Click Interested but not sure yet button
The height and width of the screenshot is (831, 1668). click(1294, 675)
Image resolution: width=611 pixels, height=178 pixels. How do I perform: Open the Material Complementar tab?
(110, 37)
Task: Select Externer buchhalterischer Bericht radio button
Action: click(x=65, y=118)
-=-=-
Directions for this task: Your answer should be the full set of records, printed exactly.

Solution to this exercise:
Click Interested but not sure yet button
The height and width of the screenshot is (831, 1668). click(1294, 675)
Image resolution: width=611 pixels, height=178 pixels. How do I perform: Open the Material Complementar tab?
(110, 37)
Task: Select Externer buchhalterischer Bericht radio button
Action: click(x=65, y=118)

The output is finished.